The LLM inference benchmarking process includes the following tasks:
- Deployment of a specific LLM using the provided appliance.
- Execution of performance tests using a standard benchmarking script.
- Comparison of collected metrics against a certified reference database built from previous benchmark runs.
Scope of the Testing
The objective of this benchmarking task is to evaluate LLM inference performance within a controlled OpenNebula environment, using the vLLM inference framework on a single node equipped with one or more GPUs.
Inference Framework
Although multiple inference frameworks are available, this benchmark focuses exclusively on vLLM, a production-grade, high-performance inference engine designed for large-scale LLM serving.
The vLLM appliance will be available through the OpenNebula Marketplace for enterprise subscriptions, offering a streamlined setup process suitable for both novice and experienced users.
Main characteristics:
- Supports single-node deployments with one or more GPUs.
- Uses Python’s native multiprocessing for multi-GPU inference.
- Does not require additional frameworks, such as Ray, unless deploying across multiple nodes, which is out of scope for this benchmarking task.
Testing Environments
To test the vLLM appliance, the benchmark uses two distinct environments, each with specific hardware configurations:
Environment 1 — vgpu1
- Two nodes running OpenNebula v7+
- Each node equipped with two NVIDIA L40S GPUs
Environment 2 — vgpu4
- One node running OpenNebula v7+
- Equipped with one NVIDIA H100L GPU
Models to Test
The certification includes two LLM architectures — Qwen and Llama — each tested in two different parameter sizes.
Qwen Models
Qwen/Qwen2.5-3B-InstructQwen/Qwen2.5-14B-Instruct
Llama Models
meta-llama/Llama-3.2-3B-Instructmeta-llama/Llama-3.2-7B-Instruct
Additional models will be included in future releases to expand the certification database with more benchmark results and metrics.
Methodology
The benchmark process is based on GuideLLM, the native benchmarking tool provided by vLLM for optimizing and testing deployed models.
GuideLLM supports OpenAPI-compatible testing of any deployed endpoint.
There are two general testing modes:
- Containerized mode: runs the benchmark inside an image or container, specifying the model and deployment details.
- Endpoint mode: uses an API endpoint (URL) and model name to send benchmark requests directly.
For the purposes of this benchmarking, OpenNebula chooses endpoint mode for simplicity and efficiency, avoiding unnecessary container orchestration overhead.
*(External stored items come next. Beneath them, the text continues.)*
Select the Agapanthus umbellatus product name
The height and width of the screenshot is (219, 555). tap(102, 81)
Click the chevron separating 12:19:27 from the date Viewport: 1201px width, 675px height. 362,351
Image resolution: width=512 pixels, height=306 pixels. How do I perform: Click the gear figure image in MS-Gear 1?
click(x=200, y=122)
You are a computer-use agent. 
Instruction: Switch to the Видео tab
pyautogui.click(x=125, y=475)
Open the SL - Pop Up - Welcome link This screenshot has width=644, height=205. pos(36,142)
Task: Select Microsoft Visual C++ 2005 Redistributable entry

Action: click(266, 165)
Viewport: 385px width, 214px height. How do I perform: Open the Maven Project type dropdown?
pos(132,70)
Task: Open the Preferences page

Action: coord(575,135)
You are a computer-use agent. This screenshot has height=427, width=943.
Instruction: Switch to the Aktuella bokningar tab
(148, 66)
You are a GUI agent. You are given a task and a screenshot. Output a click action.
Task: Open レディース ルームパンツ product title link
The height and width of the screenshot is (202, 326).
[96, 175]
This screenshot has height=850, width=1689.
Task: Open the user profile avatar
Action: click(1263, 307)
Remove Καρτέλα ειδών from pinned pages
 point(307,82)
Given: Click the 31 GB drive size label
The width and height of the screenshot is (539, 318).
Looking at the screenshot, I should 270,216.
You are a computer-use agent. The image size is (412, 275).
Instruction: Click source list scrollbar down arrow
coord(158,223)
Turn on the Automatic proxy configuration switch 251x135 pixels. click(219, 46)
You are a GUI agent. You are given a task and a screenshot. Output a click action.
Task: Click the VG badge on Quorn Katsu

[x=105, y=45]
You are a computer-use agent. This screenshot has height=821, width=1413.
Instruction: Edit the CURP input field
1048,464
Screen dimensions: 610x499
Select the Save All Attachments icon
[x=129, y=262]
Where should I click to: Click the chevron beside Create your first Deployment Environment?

After the deployment of the LLM is deployed, the next step is to execute the benchmark.sh script located in the appliance’s root directory. This script automatically detects environment parameters, launches the benchmark using GuideLLM, and displays live updates of progress and results through the CLI; similar to the example below:

GuideLLM CLI updates the results and the steps along the benchmarking process, based on this procedure:
To test performance and stability, the script sends hundreds of requests in parallel.
OpenNebula uses synthetic data generated automatically to run this benchmark, with these values:
- Input prompt: average 512 tokens.
- Output prompt: average 256 tokens.
- Total samples: 1000.
GuideLLM identifies the throughput that the inference can handle.
Once the throughput is identified, 10 additional runs are performed at a fixed requests-per-second rate (below the identified throughput) to determine stability and final results.
As a result, the process generates an HTML report with all given information and produces an output with metrics. There are more parameters available within the benchmarking such as warmups*, number of steps, and seconds per step. These parameters are fixed but can be manually adapted if needed.
Metrics
Each tested model produces the following key performance metrics:
- Request rate (throughput): number of requests processed per second (req/s).
- Time to first token (TTFT): time elapsed before the first token is generated (ms).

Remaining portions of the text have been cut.